There's a real risk that Matariki could get watered down into becoming just another capitalised holiday. We've seen this happen before: te reo Māori used in marketing campaigns without any genuine understanding, Māori designs slapped on corporate posters without meaningful engagement. If Matariki becomes just another long weekend for booking Airbnbs or fuelling our shopping addiction, we miss the chance to engage with what it really means to us.


Real celebration of Matariki means more than just changing the calendar. It asks us to live differently. It challenges us to slow down, to honour those who came before us, to strengthen our connections with family and community, and to take better care of our relationship with the natural world. These aren't just Māori values, they're human ones, and we desperately need them in our world of burnout, disconnection, and environmental crisis.


If we're serious about making Matariki meaningful, we have to start with education. We need to go beyond token lessons in schools and ensure young people understand the whakapapa, the family connections, of the stars, the cultural practices around them, and what they really represent. Teachers need proper support and resources to bring this to life in classrooms, not just during Matariki week, but throughout the whole year.


Beyond schools, our institutions and all of us as individuals need to reflect Matariki's core values in how we actually live. Rest should be valued, not punished. Community wellbeing should come first. Time to gather and reconnect shouldn't be seen as lazy or indulgent, but as essential for our social health. Matariki reminds us of cyclical living, of paying attention to the seasons, of letting go of what doesn't serve us, and of beginning again with purpose. What would happen if we carried this energy into how we structure our workplaces, our policies, our public spaces?


Research keeps showing us how important cultural rituals, social connection, and collective reflection are for our well-being. Matariki has all of these things built in. It creates space for grief, joy, reflection, and vision. It's a culturally grounded approach to wellbeing that's been around for centuries, long before Western psychology came along.


Matariki can also be a bridge between generations, between urban and rural communities, between different cultures. Celebrating it encourages national unity without forcing everyone to be the same. It strengthens the social fabric of Aotearoa by building mutual respect and shared understanding rather than trying to make everyone assimilate.

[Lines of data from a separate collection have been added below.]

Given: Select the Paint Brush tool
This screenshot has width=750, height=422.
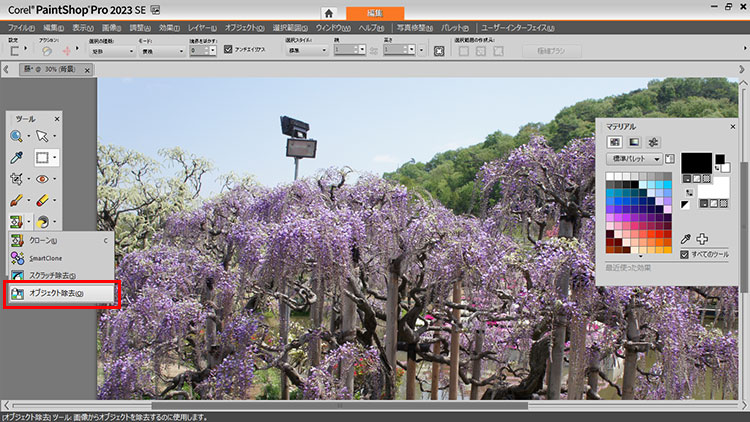Looking at the screenshot, I should [17, 200].
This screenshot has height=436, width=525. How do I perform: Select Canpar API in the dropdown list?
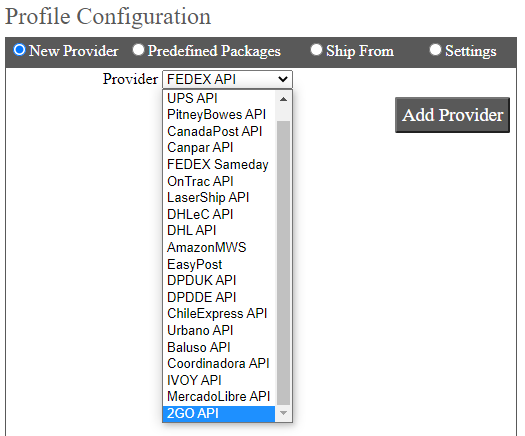point(219,148)
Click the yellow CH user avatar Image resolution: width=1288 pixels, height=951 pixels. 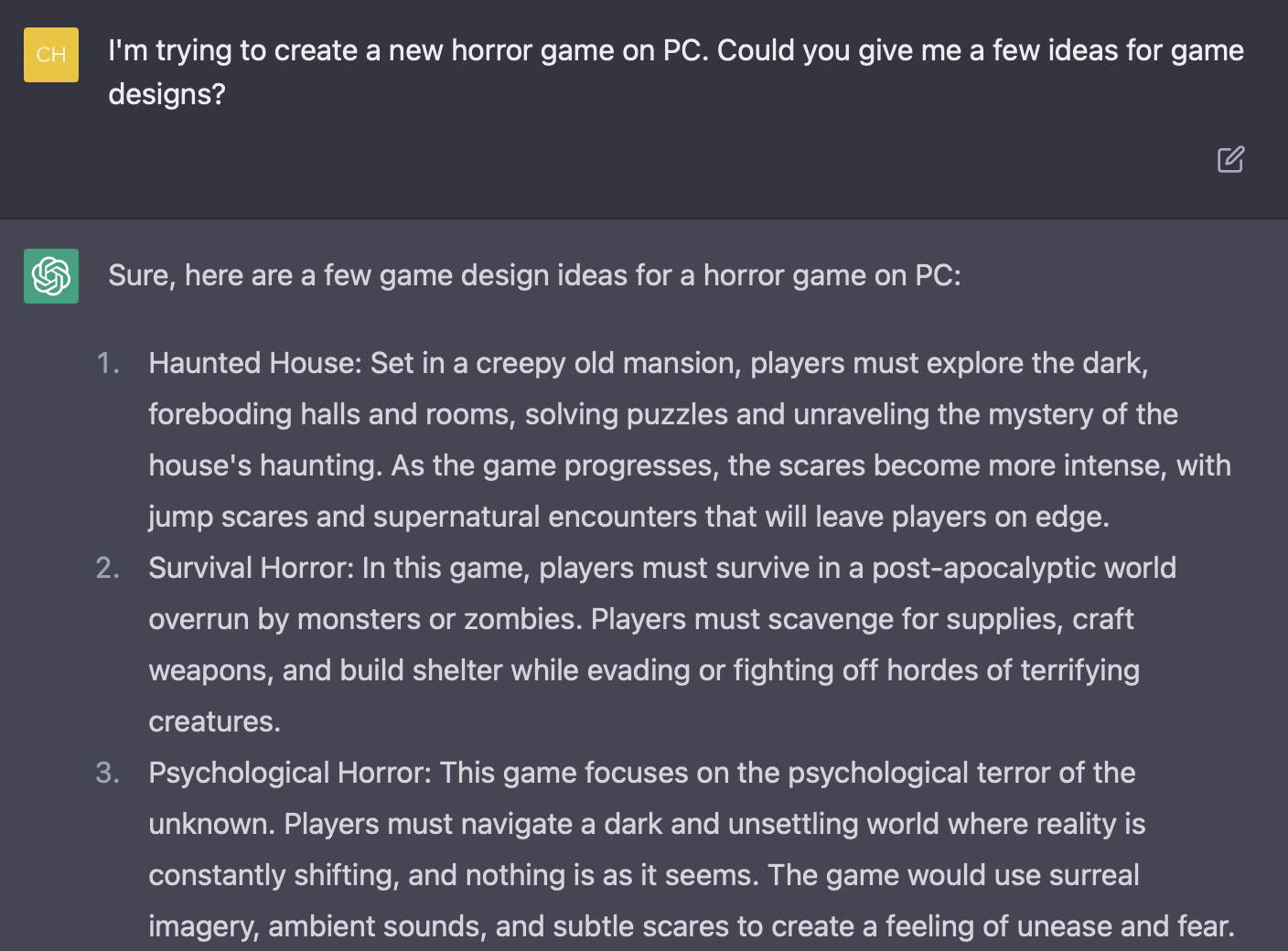tap(51, 55)
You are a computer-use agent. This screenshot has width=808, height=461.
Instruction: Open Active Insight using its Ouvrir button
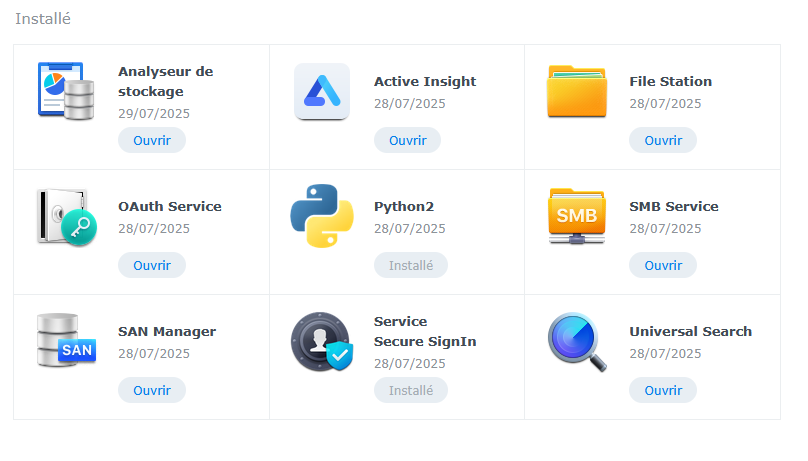(408, 140)
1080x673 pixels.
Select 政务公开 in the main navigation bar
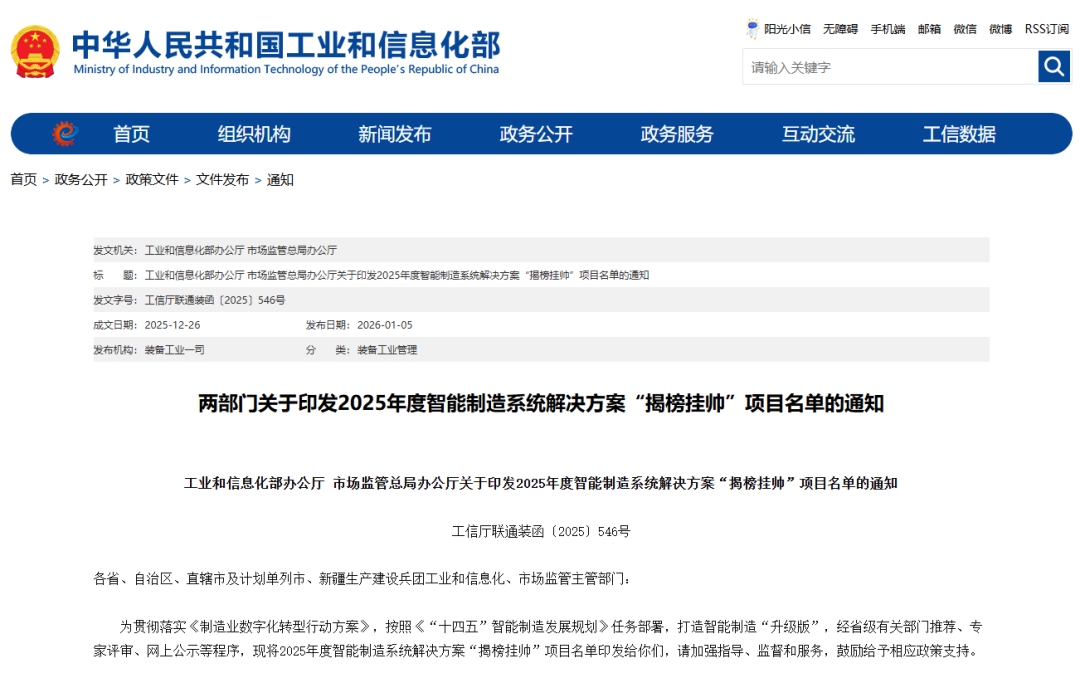(x=536, y=134)
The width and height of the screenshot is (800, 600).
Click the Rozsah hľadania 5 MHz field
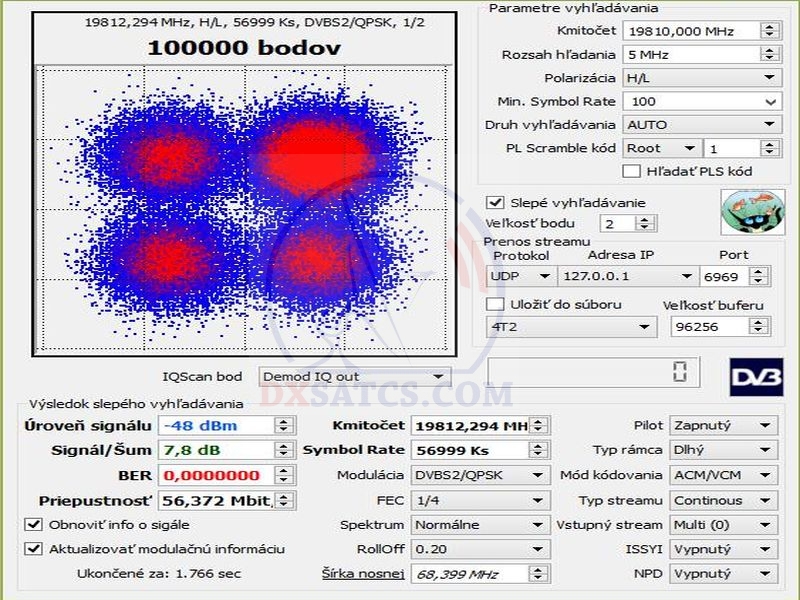(x=690, y=55)

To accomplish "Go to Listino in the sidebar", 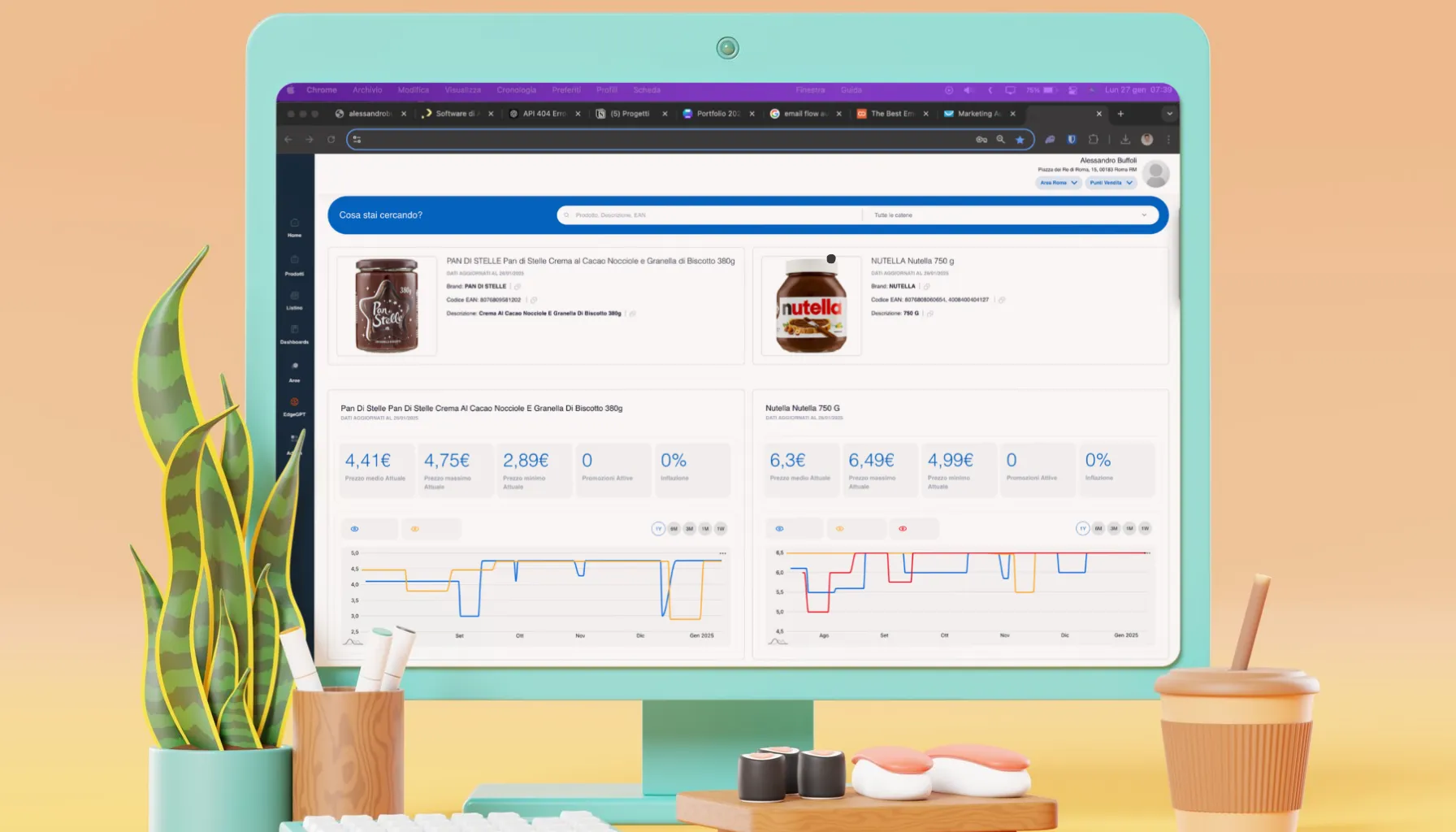I will tap(294, 300).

But we can't let this be where we stop. Making Matariki a public holiday is a beginning, not an end. The visibility needs to be followed by a deeper understanding, and the recognition needs to be backed up by real action. That means supporting Māori voices and leadership, protecting te reo Māori, weaving Indigenous knowledge into our institutions, and calling out empty gestures when we see them.


Matariki, after all, is a constellation. It's a cluster of stars whose power doesn't come from any single star but from them all working together. That's what we need to aim for: growing together, remembering together, hoping together.


So this Matariki, let's do more than just take the day off. Let's take the time to learn with humility, to listen with genuine intention, to connect with real purpose. Let's make space for conversations that actually matter, for questions that challenge us, for silences that heal. Let's honour the stars not just by looking at them but by living their values in our everyday lives.


We asked for the stars. Now comes the harder work: learning to live by their light.